Ceará
ARARIPE
Orquestra se prepara para Mostra de Música de Araripe
Rocélia Santos
da Redação
21 Mar 2007 - 03h33min
Transformar a vida de crianças e adolescentes através da música, retirando-as da ociosidade. Foi com esta proposta que surgiu a Orquestra Filarmônica Chapada do Araripe. Atualmente, a orquestra está estruturada como uma escola de música para instrumentos de sopro e corda e atende 45 músicos, com idade entre 13 e 20 anos. Hoje, o grupo está se preparando para a primeira apresentação, em maio, na abertura da II Mostra Brasileira de Música Antiga de Araripe.
Elisandro Carvalho, presidente do Instituto Atos, organização não-governamental idealizadora do projeto, conta que a orquestra surgiu de outro projeto desenvolvido pela ONG, o Cabaças e Cordas, que reúne adolescentes no processo de construção de rabecas (um instrumento musical que antecede o violino) a partir de cabaças e materiais recicláveis. A ONG conseguiu bolsas de iniciação científica júnior da Fundação Cearense de Apoio ao Desenvolvimento Científico e Tecnológico (Funcap) para 30 adolescentes.
"Começamos com 30 jovens, dando formação teórica e prática em música medieval voltada para a rabeca. Mas tínhamos o sonho de montar uma Orquestra Filarmônica. No ano passado, submetemos o projeto à Secretaria da Ação Social (SAS) e conseguimos recursos do Fundo Estadual de Combate à Pobreza (Fecop) e do Programa de Fortalecimento Musical da Secretaria da Cultura do Estado do Ceará (Secult) e montamos a Orquestra", explica.
Com os recursos obtidos, foram adquiridos todo o instrumental: 10 violoncelos, 20 violinos, 10 violas, quatro contrabaixos e um fagote. A Orquestra conta ainda com 15 rabecas construídas pelos próprios alunos. "Temos também como objetivo realizar um trabalho de pesquisa, interpretação, preservação e divulgação do cancioneiro popular, por meio da realização de concertos e gravação de CD e DVD com o registro do repertório cantado pelos cegos, emboladores, repentistas e cantadores de feira do Cariri Cearense", afirma Carvalho.
Em 2007, o trabalho com as crianças e adolescentes cresceu. Com a entrada de recursos e de mais alunos, relata Carvalho, em janeiro deste ano surgiu o Centro de Pesquisa em Música Antiga, também sediado em Araripe. Atualmente, o Centro, além dos dois programas iniciais da ONG Atos (Cabaças e Cordas e a Orquestra Filarmônica), abrange também a Orquestra de Meninos do Araripe, que trabalha com crianças entre 7 e 11 anos.

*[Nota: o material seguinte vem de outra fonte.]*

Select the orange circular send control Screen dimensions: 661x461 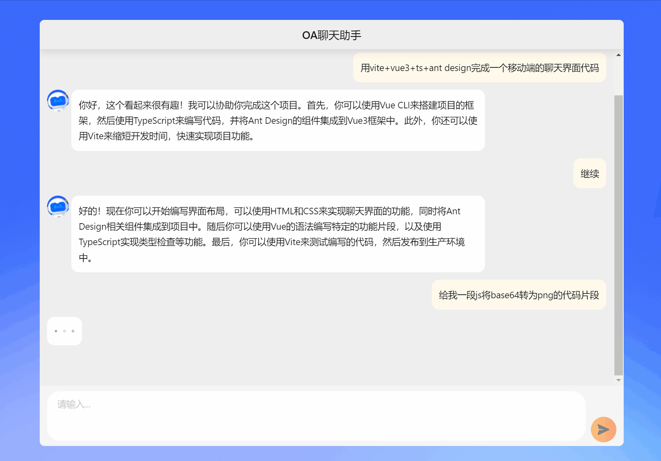click(603, 429)

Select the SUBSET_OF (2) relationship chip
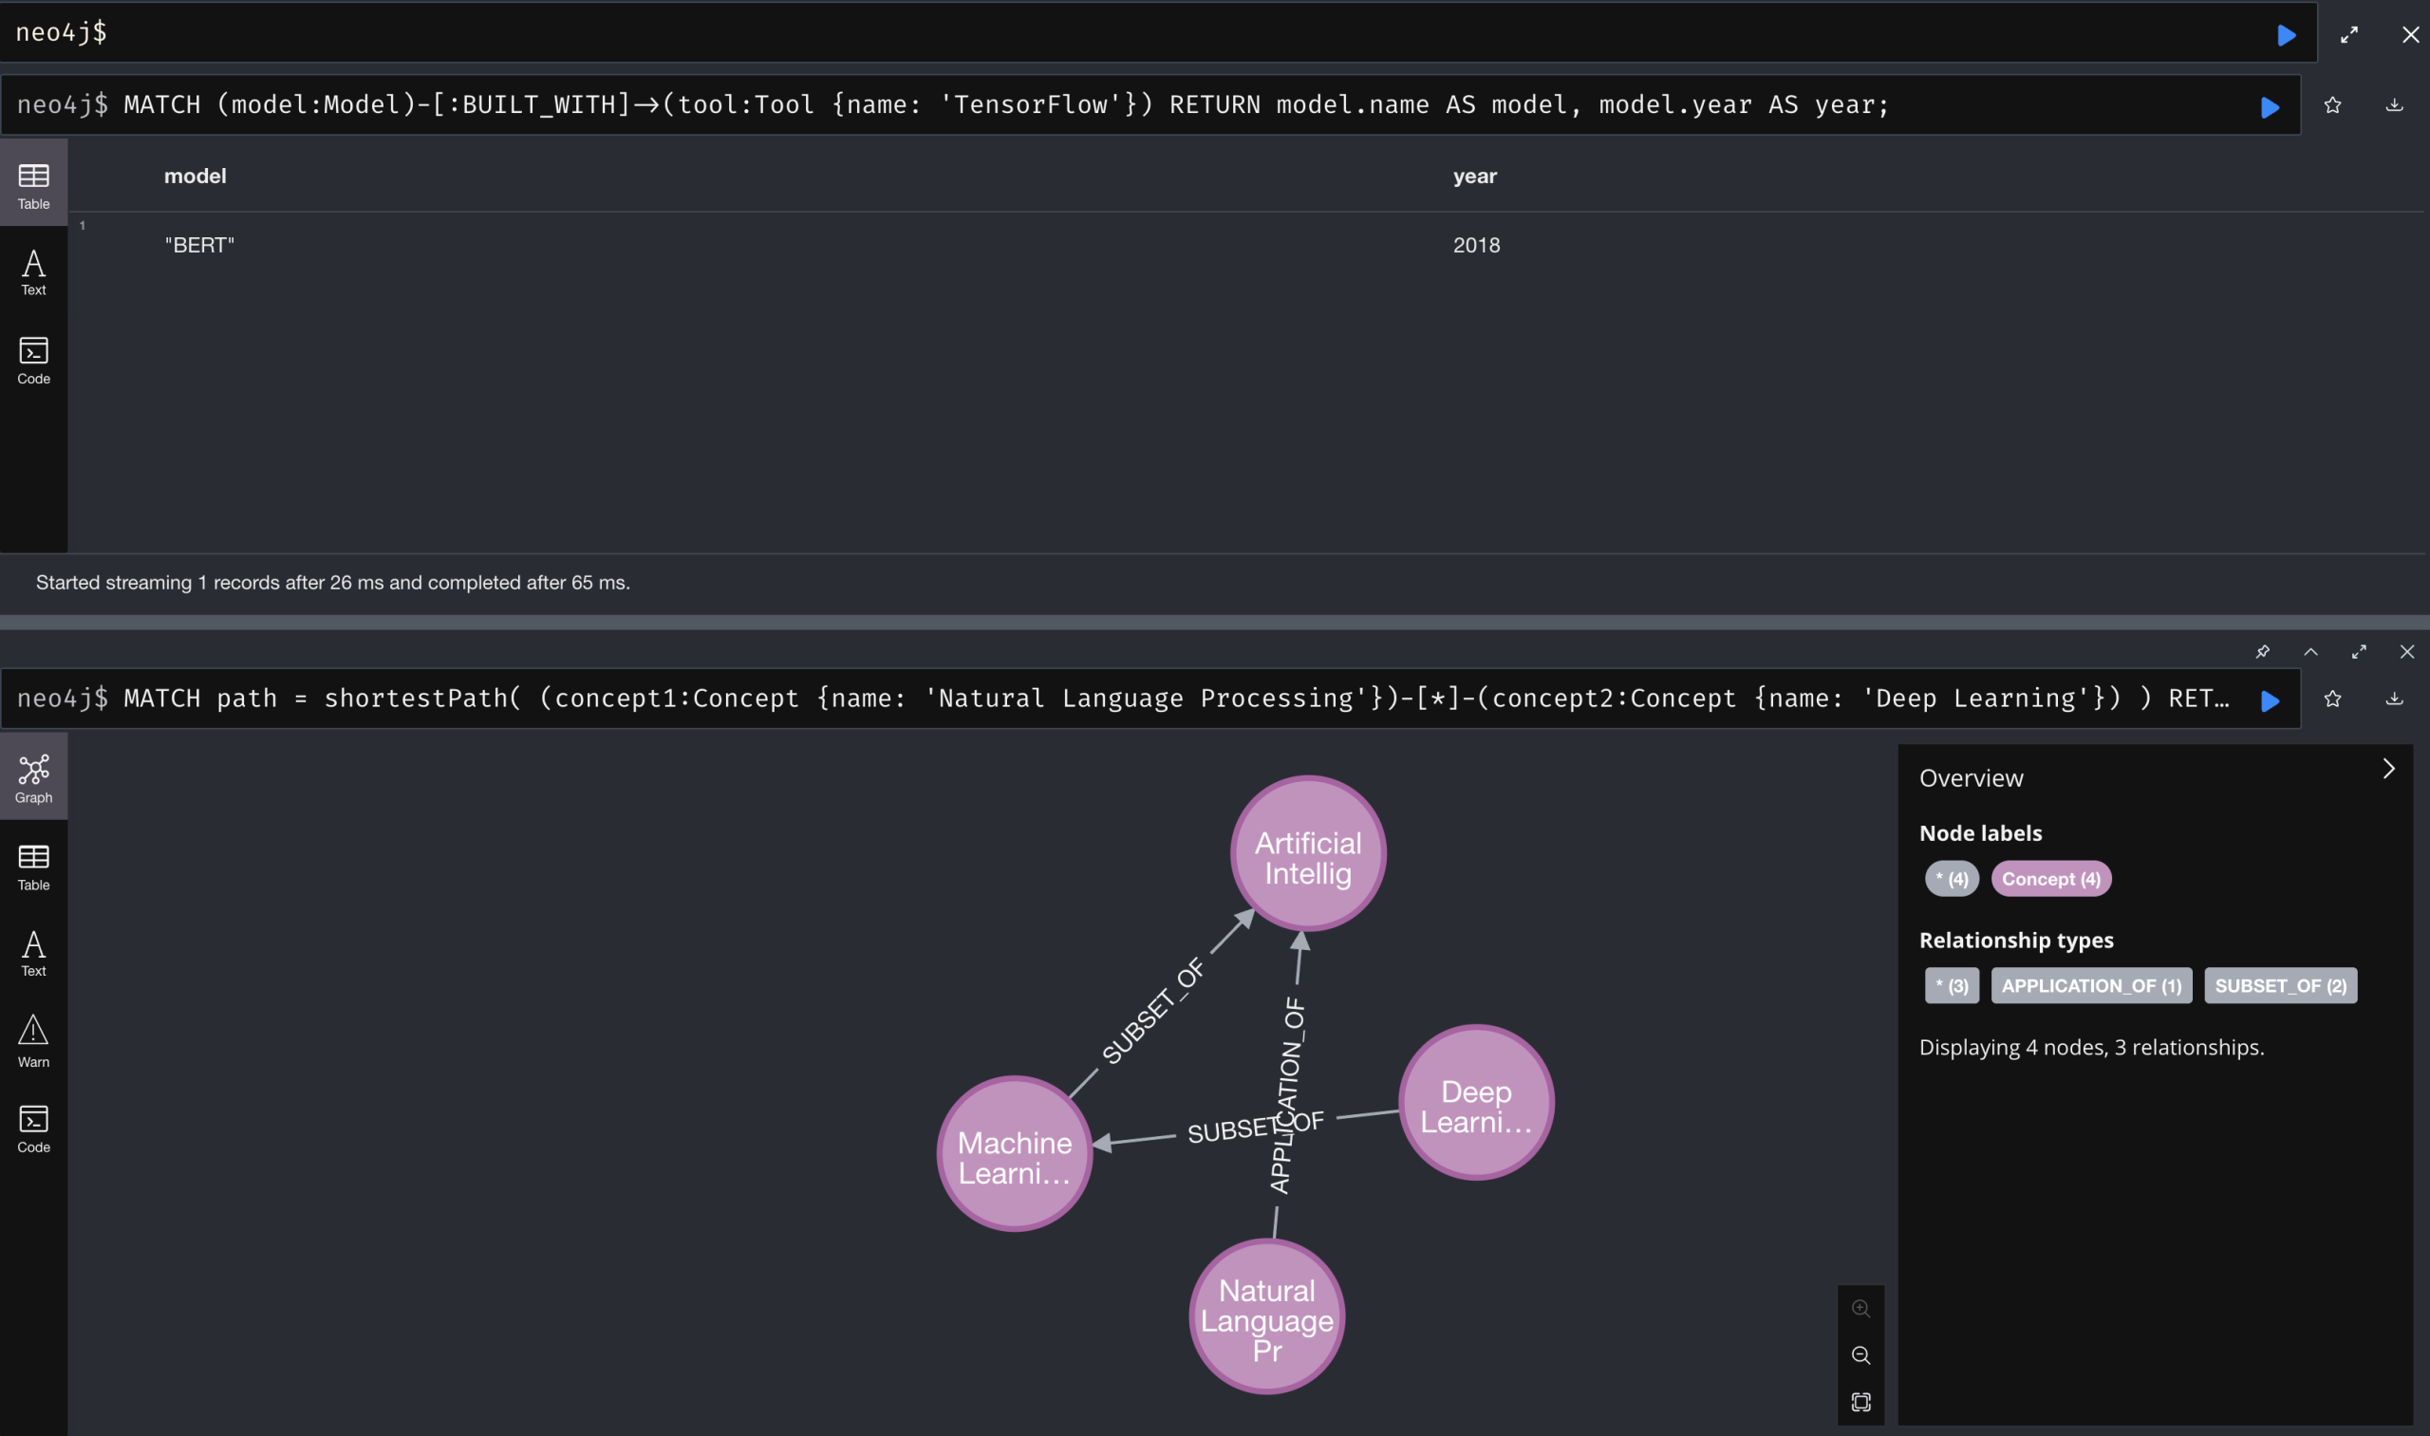coord(2279,985)
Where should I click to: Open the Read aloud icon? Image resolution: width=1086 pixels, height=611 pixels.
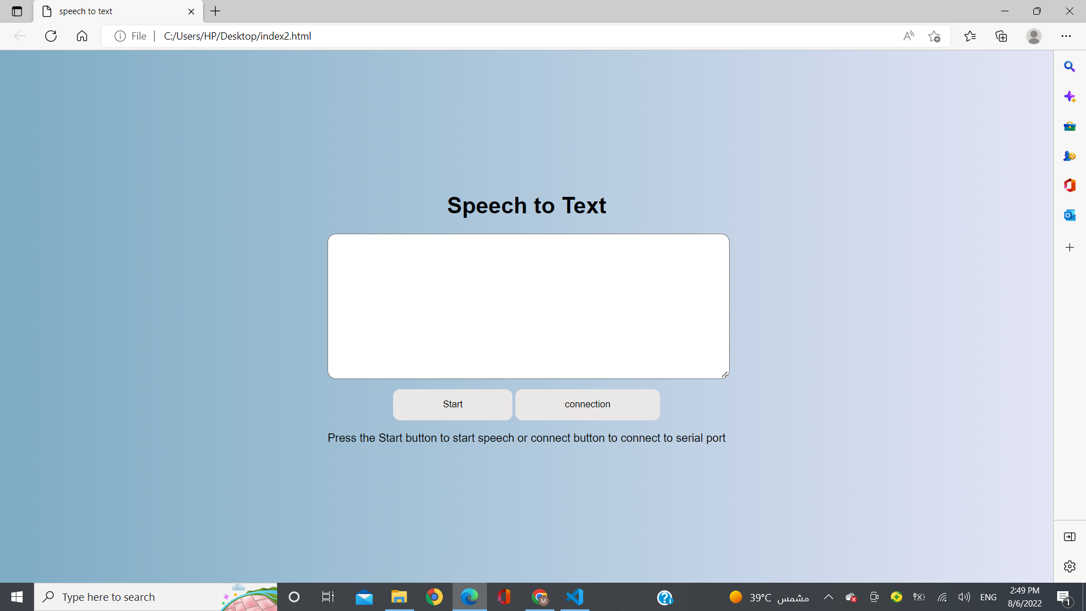tap(908, 36)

No total, são mais de 90 jovens envolvidos com a música erudita. "O Centro de Pesquisa é pioneiro em nível nacional, pois reúne acervo documental, em áudio e vídeo, sobre os grandes artistas da música antiga existente no mundo. Aqui, nós acolhemos todos os jovens que nos procuram. Nossa regra é não voltar nenhuma criança".
Para Carvalho, o Centro de Pesquisa em Música Antiga significa não só dotar a região do Cariri de um espaço que tente desvendar as interseções histórico-culturais, mas ao mesmo tempo, contribuir para a organização de acervo documental, audiovisual e banco de partituras dos períodos medieval, renascentista e barroco da música antiga, priorizando o registro e documentação dos trabalhos desenvolvidos por grupos e artistas brasileiros. "Outra importante contribuição a ser originada no projeto é o resgate, registro sonoro e divulgação das trovas, romances e narrativas dos 'cantadores de feira', cujo cancioneiro anônimo e ancestral, tem valor antropológico e cultural inestimáveis para a preservação da memória e da cultura popular cearense e nordestina", conclui.